### EXERCISE:
Search the entries for the line containing "Where should I click to: Select the engine". Repeat it, then every line after it, exactly through the final line.

..........

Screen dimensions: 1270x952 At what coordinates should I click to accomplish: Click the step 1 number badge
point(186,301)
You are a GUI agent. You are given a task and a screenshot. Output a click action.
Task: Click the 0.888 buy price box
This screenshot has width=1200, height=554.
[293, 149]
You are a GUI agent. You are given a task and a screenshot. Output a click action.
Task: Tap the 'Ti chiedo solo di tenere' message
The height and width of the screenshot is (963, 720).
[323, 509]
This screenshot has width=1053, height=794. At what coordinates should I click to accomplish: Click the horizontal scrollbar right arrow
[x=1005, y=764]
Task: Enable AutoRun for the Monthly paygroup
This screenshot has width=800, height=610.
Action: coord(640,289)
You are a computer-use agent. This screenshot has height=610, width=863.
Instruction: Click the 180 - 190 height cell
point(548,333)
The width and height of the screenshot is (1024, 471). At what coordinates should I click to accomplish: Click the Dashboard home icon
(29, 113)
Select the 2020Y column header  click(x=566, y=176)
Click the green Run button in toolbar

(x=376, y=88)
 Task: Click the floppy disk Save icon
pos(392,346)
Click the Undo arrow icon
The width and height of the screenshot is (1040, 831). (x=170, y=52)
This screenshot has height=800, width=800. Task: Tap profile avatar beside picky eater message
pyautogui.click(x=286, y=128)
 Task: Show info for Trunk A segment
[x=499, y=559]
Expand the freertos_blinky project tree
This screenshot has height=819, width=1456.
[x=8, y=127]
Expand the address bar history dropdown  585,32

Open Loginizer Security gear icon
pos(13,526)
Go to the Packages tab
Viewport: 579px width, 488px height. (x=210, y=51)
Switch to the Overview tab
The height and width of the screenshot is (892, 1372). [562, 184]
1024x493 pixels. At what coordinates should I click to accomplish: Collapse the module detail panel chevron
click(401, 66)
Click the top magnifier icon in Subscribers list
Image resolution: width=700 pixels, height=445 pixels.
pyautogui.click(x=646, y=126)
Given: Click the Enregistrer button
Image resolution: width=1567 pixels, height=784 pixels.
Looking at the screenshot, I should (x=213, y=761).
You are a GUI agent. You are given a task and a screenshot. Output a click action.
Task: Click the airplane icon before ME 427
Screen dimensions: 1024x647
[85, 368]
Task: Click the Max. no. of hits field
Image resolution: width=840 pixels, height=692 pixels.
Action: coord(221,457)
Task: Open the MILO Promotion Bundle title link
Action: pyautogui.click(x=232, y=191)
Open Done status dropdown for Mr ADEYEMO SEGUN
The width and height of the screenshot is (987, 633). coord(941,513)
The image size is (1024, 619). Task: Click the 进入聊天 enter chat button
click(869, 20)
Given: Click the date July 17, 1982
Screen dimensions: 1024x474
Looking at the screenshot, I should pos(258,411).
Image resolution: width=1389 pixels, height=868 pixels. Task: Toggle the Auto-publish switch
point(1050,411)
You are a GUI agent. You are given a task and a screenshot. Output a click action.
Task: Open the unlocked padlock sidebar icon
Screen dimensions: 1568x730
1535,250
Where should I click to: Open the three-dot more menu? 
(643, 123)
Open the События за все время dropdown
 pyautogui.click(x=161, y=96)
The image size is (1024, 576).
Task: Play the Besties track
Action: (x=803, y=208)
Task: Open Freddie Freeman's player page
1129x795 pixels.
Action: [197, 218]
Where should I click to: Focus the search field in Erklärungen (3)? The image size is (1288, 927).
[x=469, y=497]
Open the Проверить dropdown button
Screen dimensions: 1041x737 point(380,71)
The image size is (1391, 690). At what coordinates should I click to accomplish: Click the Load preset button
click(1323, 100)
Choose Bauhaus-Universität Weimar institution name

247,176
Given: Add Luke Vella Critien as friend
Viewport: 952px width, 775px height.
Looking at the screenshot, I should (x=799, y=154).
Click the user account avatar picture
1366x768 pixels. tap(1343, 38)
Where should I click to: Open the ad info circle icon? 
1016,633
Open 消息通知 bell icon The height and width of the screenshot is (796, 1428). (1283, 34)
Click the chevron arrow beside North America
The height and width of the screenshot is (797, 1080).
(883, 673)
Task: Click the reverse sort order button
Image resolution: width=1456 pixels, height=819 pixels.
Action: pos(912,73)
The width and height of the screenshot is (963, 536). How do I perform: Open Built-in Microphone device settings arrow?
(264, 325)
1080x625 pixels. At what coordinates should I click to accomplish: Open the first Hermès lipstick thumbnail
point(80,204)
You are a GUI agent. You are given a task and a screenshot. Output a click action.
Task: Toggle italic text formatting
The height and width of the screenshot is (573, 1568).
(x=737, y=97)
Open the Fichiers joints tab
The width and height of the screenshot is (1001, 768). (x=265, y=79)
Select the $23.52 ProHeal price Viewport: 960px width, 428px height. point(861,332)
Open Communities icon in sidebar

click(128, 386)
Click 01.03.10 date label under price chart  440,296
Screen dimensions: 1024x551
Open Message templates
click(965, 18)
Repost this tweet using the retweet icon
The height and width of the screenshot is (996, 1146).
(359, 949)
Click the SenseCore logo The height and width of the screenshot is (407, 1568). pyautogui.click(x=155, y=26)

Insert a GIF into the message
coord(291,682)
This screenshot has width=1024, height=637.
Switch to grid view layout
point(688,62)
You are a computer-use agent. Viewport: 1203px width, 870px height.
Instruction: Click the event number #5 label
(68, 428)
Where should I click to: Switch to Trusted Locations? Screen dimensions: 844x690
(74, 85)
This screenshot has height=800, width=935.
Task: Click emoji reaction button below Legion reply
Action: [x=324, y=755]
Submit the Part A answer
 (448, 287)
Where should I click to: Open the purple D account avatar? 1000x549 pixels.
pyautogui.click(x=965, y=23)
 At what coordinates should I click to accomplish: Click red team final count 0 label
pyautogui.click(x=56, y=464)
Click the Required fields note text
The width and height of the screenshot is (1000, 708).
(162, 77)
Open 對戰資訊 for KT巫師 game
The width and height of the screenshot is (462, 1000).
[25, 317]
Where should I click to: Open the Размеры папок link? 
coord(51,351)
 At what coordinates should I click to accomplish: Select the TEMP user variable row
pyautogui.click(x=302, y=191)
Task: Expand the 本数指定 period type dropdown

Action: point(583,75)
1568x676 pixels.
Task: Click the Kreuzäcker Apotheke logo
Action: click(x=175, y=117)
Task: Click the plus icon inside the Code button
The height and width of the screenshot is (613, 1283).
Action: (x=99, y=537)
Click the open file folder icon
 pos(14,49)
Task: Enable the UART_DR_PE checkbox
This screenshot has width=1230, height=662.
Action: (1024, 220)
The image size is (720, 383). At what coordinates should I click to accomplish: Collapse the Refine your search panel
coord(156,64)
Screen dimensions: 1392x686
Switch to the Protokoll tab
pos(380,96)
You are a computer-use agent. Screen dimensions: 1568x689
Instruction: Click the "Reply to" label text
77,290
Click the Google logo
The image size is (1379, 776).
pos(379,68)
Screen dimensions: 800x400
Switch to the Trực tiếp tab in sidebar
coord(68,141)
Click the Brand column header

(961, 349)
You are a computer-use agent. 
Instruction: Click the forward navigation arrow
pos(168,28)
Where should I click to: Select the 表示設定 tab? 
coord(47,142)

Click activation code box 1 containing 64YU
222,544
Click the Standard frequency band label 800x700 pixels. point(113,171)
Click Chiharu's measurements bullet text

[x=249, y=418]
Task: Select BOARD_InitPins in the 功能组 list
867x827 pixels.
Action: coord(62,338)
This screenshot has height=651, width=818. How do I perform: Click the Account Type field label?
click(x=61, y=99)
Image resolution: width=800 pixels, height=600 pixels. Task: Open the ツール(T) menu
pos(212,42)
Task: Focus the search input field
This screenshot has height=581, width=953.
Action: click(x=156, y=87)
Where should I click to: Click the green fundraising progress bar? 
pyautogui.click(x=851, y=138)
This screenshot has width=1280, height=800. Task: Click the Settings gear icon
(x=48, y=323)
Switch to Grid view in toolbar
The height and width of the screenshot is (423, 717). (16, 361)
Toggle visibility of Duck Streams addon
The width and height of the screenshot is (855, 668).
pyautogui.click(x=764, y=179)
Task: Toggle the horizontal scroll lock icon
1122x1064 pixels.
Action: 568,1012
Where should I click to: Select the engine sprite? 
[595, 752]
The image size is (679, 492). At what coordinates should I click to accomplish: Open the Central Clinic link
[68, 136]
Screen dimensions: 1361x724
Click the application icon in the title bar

..........

### RESPONSE BOX:
Where should I click to: Select the engine sprite? 
[595, 752]
The image size is (679, 492). At what coordinates should I click to accomplish: Open the Central Clinic link
[68, 136]
Screen dimensions: 1361x724
Click the application icon in the title bar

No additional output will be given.